1、设x和y为相关随机变量，其中x是取值于集合AX = {0, 1}的二元变量。使用贝叶斯定理证明，给定y时x的对数后验概率比为log (P(x = 1 | y) / P(x = 0 | y)) = log (P(y | x = 1) / P(y | x = 0)) + log (P(x = 1) / P(x = 0))。

根据贝叶斯定理，

$$
P(x | y) = \frac{P(y | x)P(x)}{P(y)}
$$

则有：

$$
P(x = 1 | y) = \frac{P(y | x = 1)P(x = 1)}{P(y)}
$$

$$
P(x = 0 | y) = \frac{P(y | x = 0)P(x = 0)}{P(y)}
$$

所以：

$$
\frac{P(x = 1 | y)}{P(x = 0 | y)} = \frac{\frac{P(y | x = 1)P(x = 1)}{P(y)}}{\frac{P(y | x = 0)P(x = 0)}{P(y)}} = \left( \frac{P(y | x = 1)}{P(y | x = 0)} \right) \cdot \left( \frac{P(x = 1)}{P(x = 0)} \right)
$$

两边取对数可得：

$$
\log \left( \frac{P(x = 1 | y)}{P(x = 0 | y)} \right) = \log \left( \frac{P(y | x = 1)}{P(y | x = 0)} \right) + \log \left( \frac{P(x = 1)}{P(x = 0)} \right)
$$

2、设 x、d1 和 d2 为随机变量，使得在二元变量 x 给定的条件下，d1 和 d2 条件独立。
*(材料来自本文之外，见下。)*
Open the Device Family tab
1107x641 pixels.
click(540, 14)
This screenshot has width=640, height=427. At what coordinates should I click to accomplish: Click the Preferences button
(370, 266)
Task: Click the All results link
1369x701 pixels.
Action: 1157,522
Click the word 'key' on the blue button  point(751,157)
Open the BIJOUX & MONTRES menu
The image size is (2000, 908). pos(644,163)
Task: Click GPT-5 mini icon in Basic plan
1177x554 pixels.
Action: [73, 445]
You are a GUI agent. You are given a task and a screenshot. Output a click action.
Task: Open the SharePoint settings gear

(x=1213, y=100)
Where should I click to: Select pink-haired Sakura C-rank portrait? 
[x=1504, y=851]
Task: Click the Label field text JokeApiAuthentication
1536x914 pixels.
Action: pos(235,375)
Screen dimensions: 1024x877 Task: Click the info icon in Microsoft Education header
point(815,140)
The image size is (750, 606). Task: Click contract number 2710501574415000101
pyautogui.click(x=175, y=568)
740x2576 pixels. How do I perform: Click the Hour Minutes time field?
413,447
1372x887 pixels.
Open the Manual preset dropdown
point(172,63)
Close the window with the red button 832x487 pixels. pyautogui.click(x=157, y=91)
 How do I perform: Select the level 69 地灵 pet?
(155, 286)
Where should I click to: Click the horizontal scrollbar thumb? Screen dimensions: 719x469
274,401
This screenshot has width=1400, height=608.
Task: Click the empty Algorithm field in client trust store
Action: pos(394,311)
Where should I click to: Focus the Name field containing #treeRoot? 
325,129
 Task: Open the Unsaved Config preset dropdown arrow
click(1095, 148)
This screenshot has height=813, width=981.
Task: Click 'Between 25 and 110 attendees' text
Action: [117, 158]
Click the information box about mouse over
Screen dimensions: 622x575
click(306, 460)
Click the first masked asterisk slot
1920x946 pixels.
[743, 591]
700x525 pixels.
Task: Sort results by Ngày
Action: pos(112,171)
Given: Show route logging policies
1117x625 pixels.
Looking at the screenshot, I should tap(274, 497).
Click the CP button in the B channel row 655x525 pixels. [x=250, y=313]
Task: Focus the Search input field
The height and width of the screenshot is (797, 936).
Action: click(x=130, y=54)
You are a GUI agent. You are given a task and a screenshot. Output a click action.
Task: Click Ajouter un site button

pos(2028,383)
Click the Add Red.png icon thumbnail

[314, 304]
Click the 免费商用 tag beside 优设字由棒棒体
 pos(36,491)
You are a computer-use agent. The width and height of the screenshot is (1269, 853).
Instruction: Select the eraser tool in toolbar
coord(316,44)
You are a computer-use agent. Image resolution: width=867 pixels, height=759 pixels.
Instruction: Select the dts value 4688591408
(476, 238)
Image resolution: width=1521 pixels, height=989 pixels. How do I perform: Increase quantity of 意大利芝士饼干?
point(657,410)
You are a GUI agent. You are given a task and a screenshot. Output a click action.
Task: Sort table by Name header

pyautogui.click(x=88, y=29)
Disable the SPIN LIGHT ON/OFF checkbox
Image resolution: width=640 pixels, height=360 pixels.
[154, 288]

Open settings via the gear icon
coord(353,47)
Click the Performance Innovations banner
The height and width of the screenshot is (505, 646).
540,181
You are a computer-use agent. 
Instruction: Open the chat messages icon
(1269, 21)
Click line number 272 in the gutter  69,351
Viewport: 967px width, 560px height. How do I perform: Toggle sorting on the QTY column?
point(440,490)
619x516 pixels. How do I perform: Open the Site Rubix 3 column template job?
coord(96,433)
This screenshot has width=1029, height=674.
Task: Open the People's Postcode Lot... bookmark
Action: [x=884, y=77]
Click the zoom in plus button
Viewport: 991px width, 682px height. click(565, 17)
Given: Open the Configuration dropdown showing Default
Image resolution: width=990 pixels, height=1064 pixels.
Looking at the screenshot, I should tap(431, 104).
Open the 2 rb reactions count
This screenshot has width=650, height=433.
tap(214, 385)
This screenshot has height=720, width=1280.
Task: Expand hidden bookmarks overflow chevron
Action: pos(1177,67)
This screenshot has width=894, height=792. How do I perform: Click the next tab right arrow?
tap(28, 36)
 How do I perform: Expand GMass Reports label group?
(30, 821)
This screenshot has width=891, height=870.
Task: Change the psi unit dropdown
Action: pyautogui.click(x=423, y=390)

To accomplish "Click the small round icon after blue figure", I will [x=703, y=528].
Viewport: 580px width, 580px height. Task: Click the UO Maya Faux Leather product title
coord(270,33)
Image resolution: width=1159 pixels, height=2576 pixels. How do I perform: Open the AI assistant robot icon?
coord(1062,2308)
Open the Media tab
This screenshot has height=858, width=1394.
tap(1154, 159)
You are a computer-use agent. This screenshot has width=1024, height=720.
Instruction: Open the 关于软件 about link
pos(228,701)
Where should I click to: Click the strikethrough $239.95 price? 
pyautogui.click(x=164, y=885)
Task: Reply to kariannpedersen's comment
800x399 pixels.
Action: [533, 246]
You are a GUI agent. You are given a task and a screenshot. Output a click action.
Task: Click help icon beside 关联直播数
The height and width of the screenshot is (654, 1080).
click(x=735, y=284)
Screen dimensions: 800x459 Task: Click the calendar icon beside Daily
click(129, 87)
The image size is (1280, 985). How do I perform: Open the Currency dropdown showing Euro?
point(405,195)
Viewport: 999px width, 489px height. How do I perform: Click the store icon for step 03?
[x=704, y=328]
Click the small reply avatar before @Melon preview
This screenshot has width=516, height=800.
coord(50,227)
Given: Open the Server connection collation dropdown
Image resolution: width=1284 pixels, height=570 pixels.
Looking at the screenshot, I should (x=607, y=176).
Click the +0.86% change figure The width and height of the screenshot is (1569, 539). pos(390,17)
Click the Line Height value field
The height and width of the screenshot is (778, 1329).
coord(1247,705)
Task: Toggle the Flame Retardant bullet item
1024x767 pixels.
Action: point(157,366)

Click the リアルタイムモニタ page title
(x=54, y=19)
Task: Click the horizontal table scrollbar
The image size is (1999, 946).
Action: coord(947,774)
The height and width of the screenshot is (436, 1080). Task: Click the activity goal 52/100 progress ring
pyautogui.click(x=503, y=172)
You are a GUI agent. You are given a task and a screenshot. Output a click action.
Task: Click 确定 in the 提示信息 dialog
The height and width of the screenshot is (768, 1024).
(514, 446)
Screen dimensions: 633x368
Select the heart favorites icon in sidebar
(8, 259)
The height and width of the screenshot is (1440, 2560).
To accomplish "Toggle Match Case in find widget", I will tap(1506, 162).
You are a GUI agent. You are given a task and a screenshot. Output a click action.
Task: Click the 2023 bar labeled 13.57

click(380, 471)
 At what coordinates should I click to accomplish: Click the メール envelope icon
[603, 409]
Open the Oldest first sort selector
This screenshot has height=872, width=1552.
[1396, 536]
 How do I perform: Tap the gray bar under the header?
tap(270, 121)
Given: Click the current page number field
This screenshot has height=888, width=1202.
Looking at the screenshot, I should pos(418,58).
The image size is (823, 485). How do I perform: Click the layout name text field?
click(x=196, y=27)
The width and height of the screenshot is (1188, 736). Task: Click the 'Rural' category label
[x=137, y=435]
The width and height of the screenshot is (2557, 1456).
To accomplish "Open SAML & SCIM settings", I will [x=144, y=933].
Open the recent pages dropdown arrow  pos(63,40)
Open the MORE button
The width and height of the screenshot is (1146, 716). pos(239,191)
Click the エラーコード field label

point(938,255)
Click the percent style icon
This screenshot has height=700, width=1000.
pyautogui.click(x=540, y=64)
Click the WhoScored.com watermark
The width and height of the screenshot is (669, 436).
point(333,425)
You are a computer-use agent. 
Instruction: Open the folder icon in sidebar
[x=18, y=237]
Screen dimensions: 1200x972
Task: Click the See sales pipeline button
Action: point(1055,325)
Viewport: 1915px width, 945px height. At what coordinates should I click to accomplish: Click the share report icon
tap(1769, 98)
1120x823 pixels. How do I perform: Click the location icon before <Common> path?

使用贝叶斯定理证明，给定 {di} 时 x 的后验概率比为 (P(x = 1 | {di}) / P(x = 0 | {di})) = (P(d1 | x =1) / P(d1 | x =0)) * (P(d2 | x = 1) / P(d2 | x = 0)) * (P(x = 1) / P(x = 0))。

根据贝叶斯定理，

$$
P(x | {d_i}) = \frac{P({d_i} | x)P(x)}{P({d_i})}
$$

则

$$
\frac{P(x = 1 | {d_i})}{P(x = 0 | {d_i})} =
\frac{\frac{P({d_i} | x = 1)P(x = 1)}{P({d_i})}}{\frac{P({d_i} | x = 0)P(x = 0)}{P({d_i})}} =
\frac{P({d_i} | x = 1)}{P({d_i} | x = 0)} \cdot \frac{P(x = 1)}{P(x = 0)}
$$

因为 $ d_1 $ 和 $ d_2 $ 在给定 $ x $ 时条件独立，即

$$
P(x, d_1, d_2) = P(x)P(d_1 | x)P(d_2 | x)
$$

所以

$$
P({d_i} | x) = P(d_1 | x)P(d_2 | x)
$$

那么

$$
\frac{P({d_i} | x = 1)}{P({d_i} | x = 0)} =
\frac{P(d_1 | x = 1)P(d_2 | x = 1)}{P(d_1 | x = 0)P(d_2 | x = 0)} =
\frac{P(d_1 | x = 1)}{P(d_1 | x = 0)} \cdot \frac{P(d_2 | x = 1)}{P(d_2 | x = 0)}
$$

综上可得，

$$
\frac{P(x = 1 | {d_i})}{P(x = 0 | {d_i})} =
\frac{P(d_1 | x = 1)}{P(d_1 | x = 0)} \cdot \frac{P(d_2 | x = 1)}{P(d_2 | x = 0)} \cdot \frac{P(x = 1)}{P(x = 0)}
$$